The Ordovician describes a geological epoch that began about 485 million years ago and lasted about 42 million years. This era is now divided by scientists into three sections, namely the lower, middle and upper Ordovician, and clearly defined by the first appearance of a species with tooth-like calcium structures in the mouth, the extinct conodonts today. The name of this epoch was coined by the British scientist Charles Lapworth and is derived from the Ordovician. This Celtic tribe settled today's Wales until its conquest by the ancient Romans. Charles Lepworth, by naming the Ordovician, continued the tradition of his colleague, Adam Sedgwick, and achieved a precise definition of that phase, which is located between Cambrian and Silurian. Although Lepworth introduced the name Ordovician in 1879, it lasted until 1960, when it was officially recognized internationally. The three sections of the Ordovician are today divided into several levels, the general structure of which differs significantly from that of the British.
After the gradual warming of the entire earth in the Cambrian, the Ordovician was again marked by a climate of strong contrasts. The initially mild to warm, even near the equatorial weather was gradually replaced during the Ordovician by larger icing, which focused mainly on the southern hemisphere. According to researchers, this was due in particular to plants growing on land, which deprived the soil of various minerals such as calcium, magnesium, iron and phosphorus and thus led to a decrease in the carbon content in the earth's atmosphere. The resulting global cooling by several degrees brought near the end of Ordoviziums a mass extinction, through which many species disappeared again.
In Ordovician, a large part of today's Central Europe split off from the Gondwana continent and became a micro-continent surrounded by oceans. In the upper Ordovician he finally collided with Baltica, the original Northern Europe and Laurentia, the primordial North America. The collisions caused strong volcanic activity and subsequently the formation of high mountain ranges. The Ordovician is characterized by a high sea level and the existence of several relatively shallow epicontinental seas, which led to large deposits of carbonate on the land masses of the northern hemisphere. In the oceans, reefs were increasingly formed in the Ordovician, formed by sponges and cyanobacteria.

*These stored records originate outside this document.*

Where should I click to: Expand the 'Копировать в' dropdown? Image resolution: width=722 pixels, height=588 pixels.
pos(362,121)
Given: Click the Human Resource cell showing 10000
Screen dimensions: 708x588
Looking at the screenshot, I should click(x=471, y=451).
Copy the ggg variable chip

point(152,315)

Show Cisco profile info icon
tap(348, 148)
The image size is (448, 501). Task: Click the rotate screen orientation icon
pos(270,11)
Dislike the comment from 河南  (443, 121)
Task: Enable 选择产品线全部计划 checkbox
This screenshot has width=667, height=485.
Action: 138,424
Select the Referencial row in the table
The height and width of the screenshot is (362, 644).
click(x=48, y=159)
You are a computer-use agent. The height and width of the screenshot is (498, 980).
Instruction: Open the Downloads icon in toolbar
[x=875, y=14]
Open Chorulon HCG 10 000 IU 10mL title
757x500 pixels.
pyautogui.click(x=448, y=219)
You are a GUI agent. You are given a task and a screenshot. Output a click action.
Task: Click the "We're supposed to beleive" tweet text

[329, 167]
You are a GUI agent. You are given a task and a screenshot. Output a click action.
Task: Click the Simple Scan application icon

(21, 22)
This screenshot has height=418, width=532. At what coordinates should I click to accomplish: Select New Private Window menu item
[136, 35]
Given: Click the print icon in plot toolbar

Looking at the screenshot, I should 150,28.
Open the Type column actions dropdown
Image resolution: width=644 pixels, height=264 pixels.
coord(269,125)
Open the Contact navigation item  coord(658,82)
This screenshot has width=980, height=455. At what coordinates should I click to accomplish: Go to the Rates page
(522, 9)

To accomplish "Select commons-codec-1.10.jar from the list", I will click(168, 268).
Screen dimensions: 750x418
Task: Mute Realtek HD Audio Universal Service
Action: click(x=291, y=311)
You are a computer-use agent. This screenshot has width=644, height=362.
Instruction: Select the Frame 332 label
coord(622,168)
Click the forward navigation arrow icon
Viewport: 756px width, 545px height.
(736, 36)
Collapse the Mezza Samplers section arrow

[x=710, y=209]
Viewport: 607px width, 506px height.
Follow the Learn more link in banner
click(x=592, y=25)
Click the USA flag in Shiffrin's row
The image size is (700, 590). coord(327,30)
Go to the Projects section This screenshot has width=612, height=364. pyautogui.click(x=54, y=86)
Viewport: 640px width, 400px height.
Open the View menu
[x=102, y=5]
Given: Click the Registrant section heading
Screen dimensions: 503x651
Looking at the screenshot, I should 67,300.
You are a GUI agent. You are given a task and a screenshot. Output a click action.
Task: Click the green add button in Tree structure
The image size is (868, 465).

Flora and Fauna (plants and animals):
After the Cambrian explosion, which produced a great biodiversity in the previous epoch (Cambrian), many of these early animals were already extinct again at the beginning of the Ordovician. The following section of the geological history is, as already mentioned, above all because of the appearance of the so-called Conodonts important. These already had pine-like structures in the head region and included more than three thousand species known today. In the Ordovician also the mossy animals and armfeeters as well as the cephalopods developed rapidly, which could reach lengths of up to ten meters. In addition, mussels as well as the peculiarly shaped carpoidea and other echinoderms such as sea urchins, sea cucumbers and starfish now appear for the first time. In the middle Ordovician, corals and stromatopores, which are temporarily also equipped with calcareous skeletons, become more and more important as reef formers. The marine green algae, which already inhabited the seabed in the Cambrian period, continued to expand during this period, adopting regional forms that differ greatly from one another.
Indications of the already mentioned land plants, whose growth in the Ordovician brought about great climatic changes, were discovered by scientists in fossils of spores originating from mosses and fungi.